OE2012

Alterações ao OE resultam da "serenidade de saber ouvir" do governo

Alterações ao OE resultam da "serenidade de saber ouvir" do governo

O ministro Miguel Relvas disse, esta segunda-feira, que as alterações aos cortes nos subsídios dos funcionários públicos e pensionistas são resultado da "serenidade de saber ouvir, dialogar e decidir" do governo.

"Cabe a um governo e a uma maioria saber ouvir sugestões e no seio do debate da Assembleia da República, encontrar outras soluções. Foi possível passar o corte nas pensões de 485 para 600 euros, com a compensação de que vai ter de se mexer nas taxas liberatórias", afirmou o ministro Adjunto e dos Assuntos Parlamentares.

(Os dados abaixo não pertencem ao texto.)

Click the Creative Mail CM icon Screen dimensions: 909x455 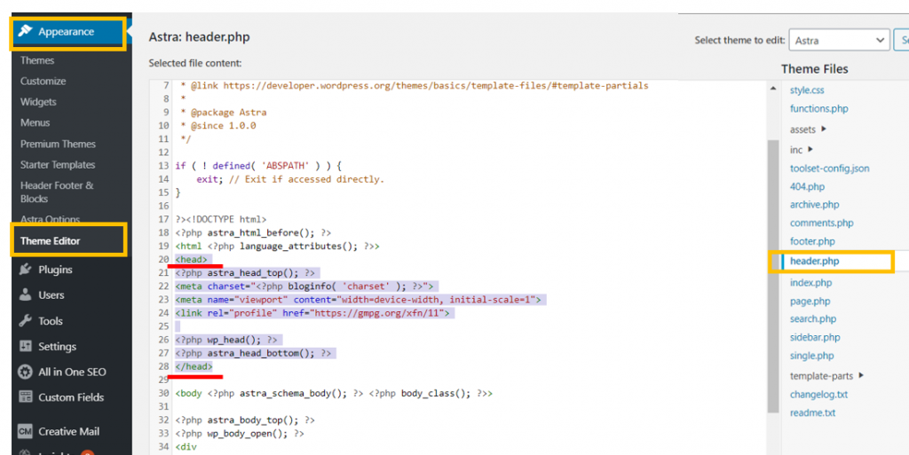[x=24, y=432]
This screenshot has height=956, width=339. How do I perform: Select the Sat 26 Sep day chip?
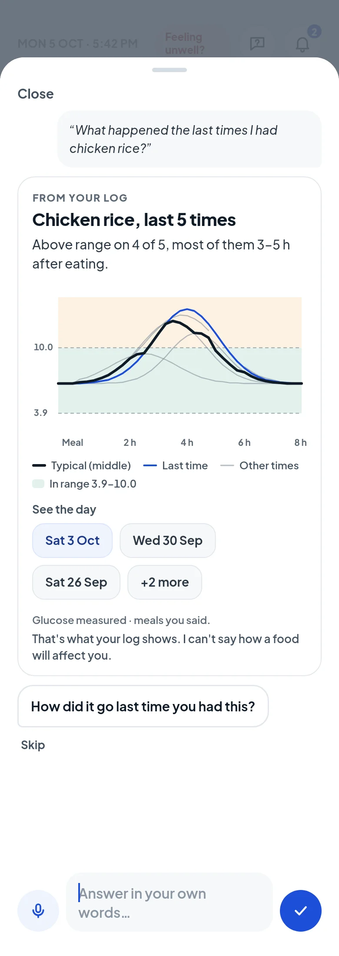point(76,582)
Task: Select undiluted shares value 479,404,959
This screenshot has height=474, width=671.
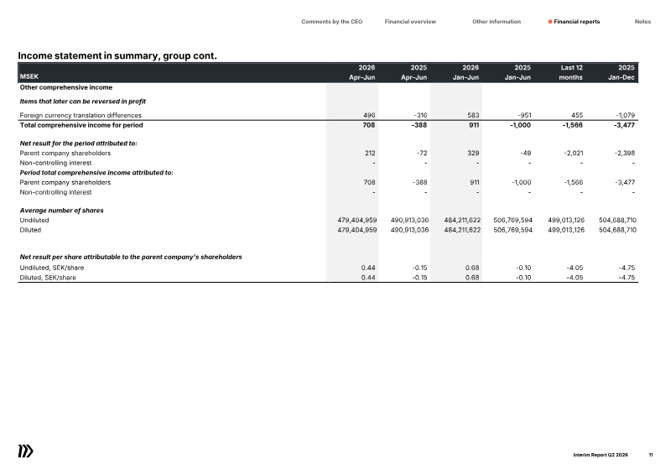Action: coord(357,220)
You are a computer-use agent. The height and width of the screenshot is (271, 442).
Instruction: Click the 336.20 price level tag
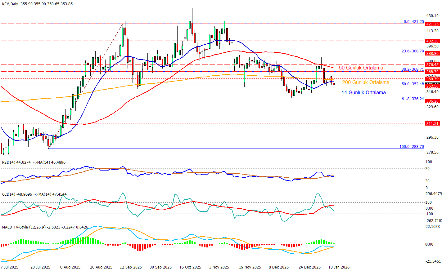click(432, 101)
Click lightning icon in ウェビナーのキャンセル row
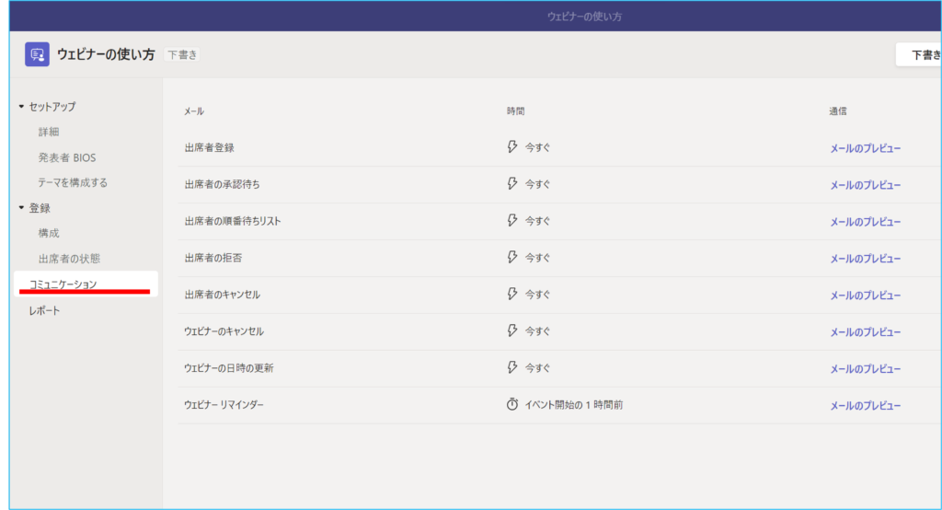The height and width of the screenshot is (510, 942). click(x=512, y=330)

O ministro falava aos jornalistas à entrada da sessão de apresentação dos trabalhos da Academia RTP, no Hard Club, no Porto.

Para Miguel Relvas, a proposta apresentada pelo PSD e CDS-PP é a demonstração da serenidade do Governo em "saber ouvir para saber agir".

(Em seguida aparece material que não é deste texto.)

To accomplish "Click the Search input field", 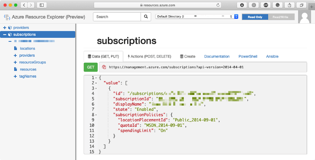I will [x=117, y=17].
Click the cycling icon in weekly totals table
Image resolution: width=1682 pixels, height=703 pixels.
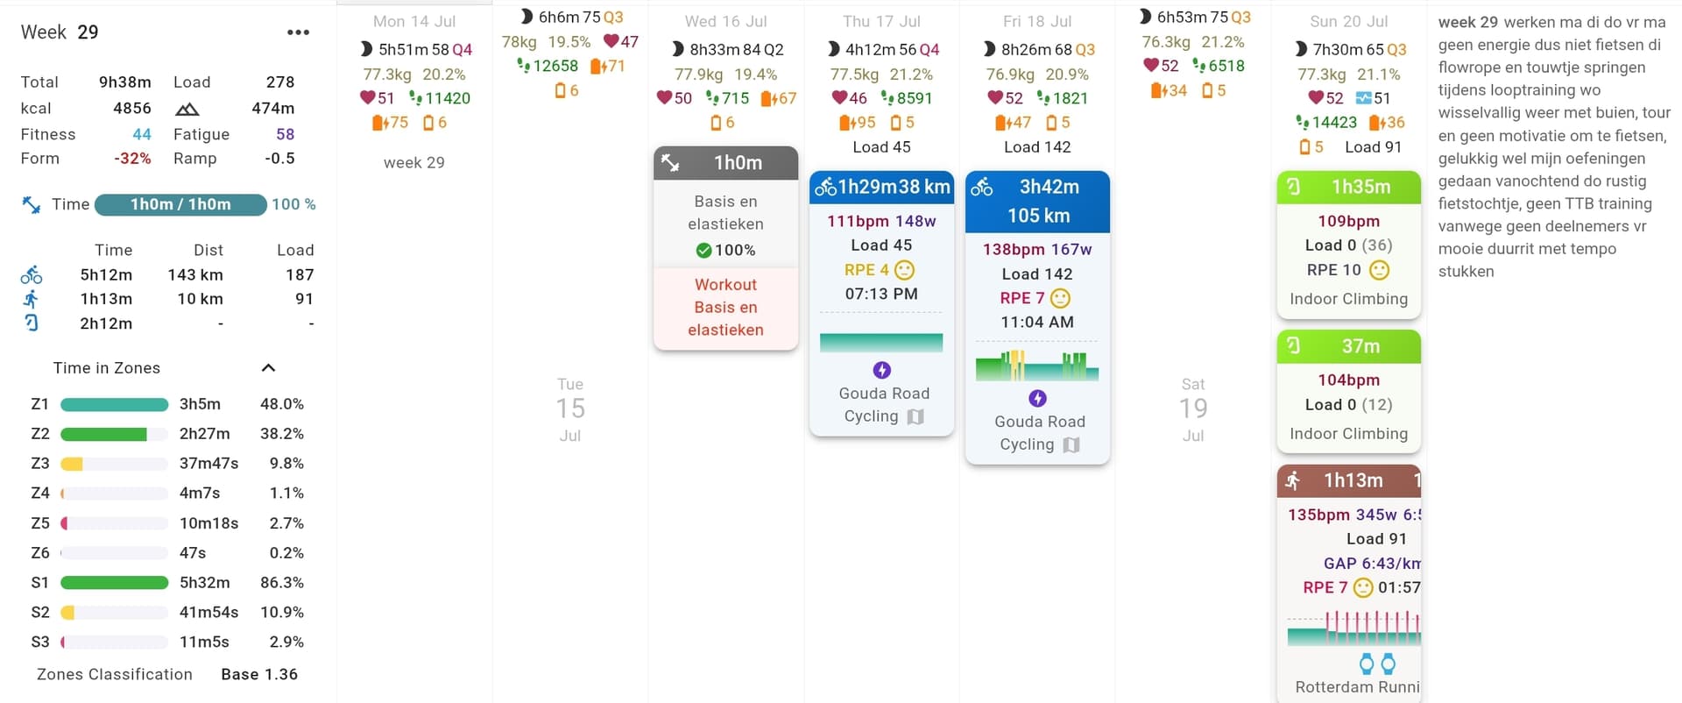pyautogui.click(x=32, y=275)
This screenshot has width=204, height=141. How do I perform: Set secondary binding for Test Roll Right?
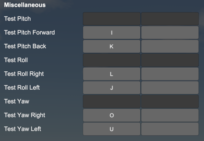tap(170, 74)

Questionado sobre a "bondade" da proposta do PS, Relvas referiu apenas que "todas as propostas são para ser ouvidas, desde que possam ser concretizadas".

A proposta apresentada pelo PSD e CDS-PP permite elevar de 485 para 600 euros o limite a partir do qual os subsídios de Natal e férias de funcionários públicos e pensionistas começam a sofrer cortes.

Por outro lado, passa de 1000 para 1100 euros o limite mínimo a partir do qual estes trabalhadores perdem na totalidade os dois subsídios.

A alteração proposta pela maioria levará a uma perda para o orçamento de 130 milhões de euros, a qual será compensada, segundo o PSD, com um aumento nas taxas liberatórias, sobre juros, dividendos e mais-valias mobiliárias para os 25%.